The notion that we can reduce crime problems by locking more people up for longer periods is generally foolish. Other countries have tried that approach and found it to be a costly failure. Tough talk on crime has more to do with politics than pragmatism.
But Whitmore and a small number of others like him - apparently incorrigible sex offenders who target children - pose a special challenge for courts, police and society. His case suggests the response is inadequate.
Whitmore surrendered to police in Saskatchewan and now faces sexual assault and abduction charges.
But his record goes back to 1993, when he was convicted of abducting and sexually assaulting four young boys. He served 16 months in jail, a relatively light sentence that likely reflected the court's view that he could change his behaviour.
He didn't. Nine days after he was set free Whitmore abducted an eight-year-old girl and sexually assaulted her. He was sentenced to four years in jail. Released under a set of conditions, he fled to Mexico and was eventually returned to jail.
When he was released once more Whitmore spoke to reporters and pleaded to be left alone. He wouldn't re-offend, he said. One more conviction could mean dangerous offender status and life in jail.
Weeks later he was found in a hotel room with a 13-year-old boy and sent back to prison for a year.
Released again, Whitmore was found with a five-year-old boy, carrying what police described as a "rape kit" -- tape, plastic ties, latex gloves and lubricant.
It should have been clear that Whitmore was a risk to children. Even knowing he faced life in jail, he was unable to stop.
But the criminal justice system was unable to respond to the danger effectively with sentences that protected society or effective supervision.
One solution is supposed to be dangerous offender designation, a rarely used but important provision that allows judges to jail offenders permanently if they appear certain to commit more crimes.
But Whitmore didn't qualify. He was repeatedly jailed for violating the conditions of his release, not for serious offences that would have allowed the Crown to apply for dangerous offender status.
Perhaps the Crown should have been more diligent in laying additional charges. Perhaps the legislation needs to be changed to allow dangerous offender status for people with offence patterns like Whitmore's. Something needs to change.
The case raises other serious issues.
When Whitmore was released in B.C. last year he was the subject of a Section 810 order, an extraordinary measure that allows police to keep close tabs on an offender released after serving his full sentence. He can be required to report daily to police, for example, and notify them of all his movements.

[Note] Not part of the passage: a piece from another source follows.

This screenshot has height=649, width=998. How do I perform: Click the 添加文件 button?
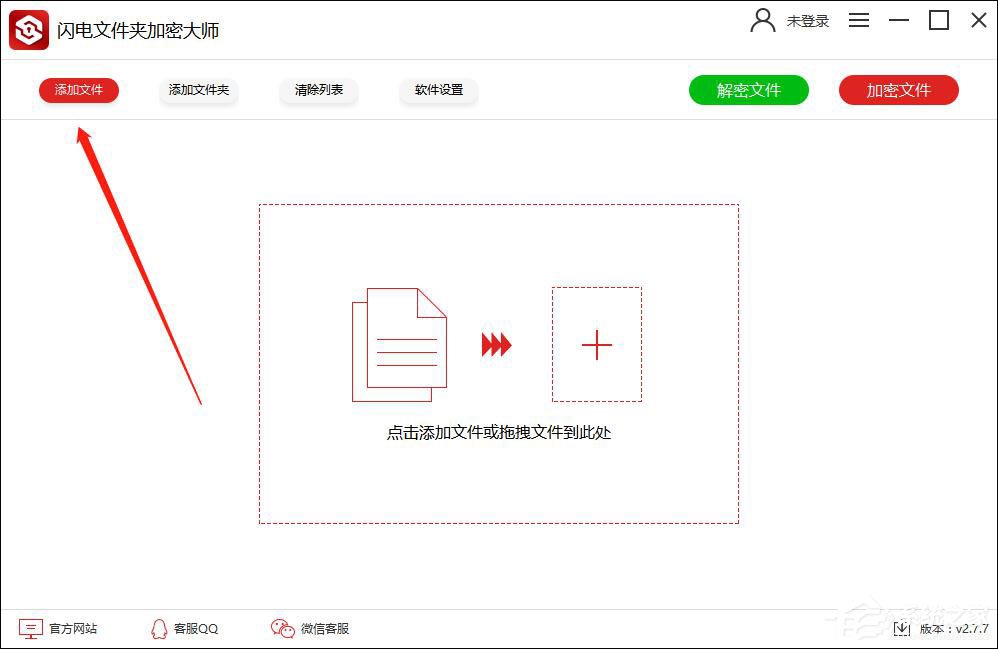(x=78, y=90)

But, so far inexpilicaly, the order was allowed to lapse this June. Whitmore left for Alberta immediately. Police and Crown prosecutors there were in the process of applying for a new order, but were moving slowly. Whitmore, freed from tight supervision, took off across the country on his own. You have read the rest.
The failure has nothing to do with gaps in the law or a need for tougher legislation.
All police and prosecutors had to do was make sure the order was renewed before it expired on June 12 so that Whitmore remained under close supervision. (That had apparently worked for a year.)
They didn't do that, despite warnings from the parole board that he was virtually certain to re-offend.
Pedophile offenders pose a huge challenge to the justice system. Treatment is difficult and many remain a high risk to commit new assaults.
Whitmore's case suggests the system did not meet the challenge, in large part because it failed to make effective use of the existing laws.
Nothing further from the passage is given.